The first ''Godzilla'' film which hit the
cinemas in 1954 featured a monster that could
blow radiation from its mouth, an episode
which deliberately played on the Japanese
fear of radiation.
The film was released after 23 crew members
of the tuna fishing boat Fukuryu Maru (Lucky
Dragon) No. 5 were exposed to radiation during
a U.S. nuclear test at the Bikini Atoll in
the Pacific Ocean in March that year, one
of whom later died apparently due to radiation.

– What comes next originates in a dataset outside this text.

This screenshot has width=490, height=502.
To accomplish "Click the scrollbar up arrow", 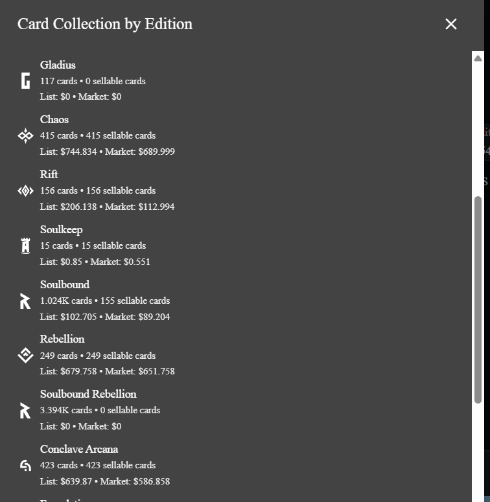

The exhibition began July 19 and will last
until Oct. 16.
The museum has held similar exhibitions once
or twice a year since 1994. This time, however,
curators set up question-and-answer style
panels, with English-language explanations,
so that children can easily understand the
dangers of radiation.
One question says, ''If there was such terrible
residual radiation around, why did people
enter Hiroshima?'' The answer is, ''People
at that time had never heard of an atomic
bomb and knew nothing about the danger of
residual radiation.''
The curators have added a further explanation
-- ''Because of reports from the United States,
the Japanese government knew the day after
it was dropped that the bomb was atomic,
but fearing that the people would lose their
will to fight, they kept the disastrous conditions
caused by the A-bomb a secret.''
As to why the U.S. dropped the atom bomb
on Hiroshima, the curators say the city's
size was appropriate for observing the effects
of a weapon that had not yet been used.
''On Aug. 6, reconnaissance planes flew over
to check the weather in Hiroshima, Kokura
(Kitakyushu) and Nagasaki, and reported clear
weather in Hiroshima. At that instant, Hiroshima's
fate was sealed,'' another panel says.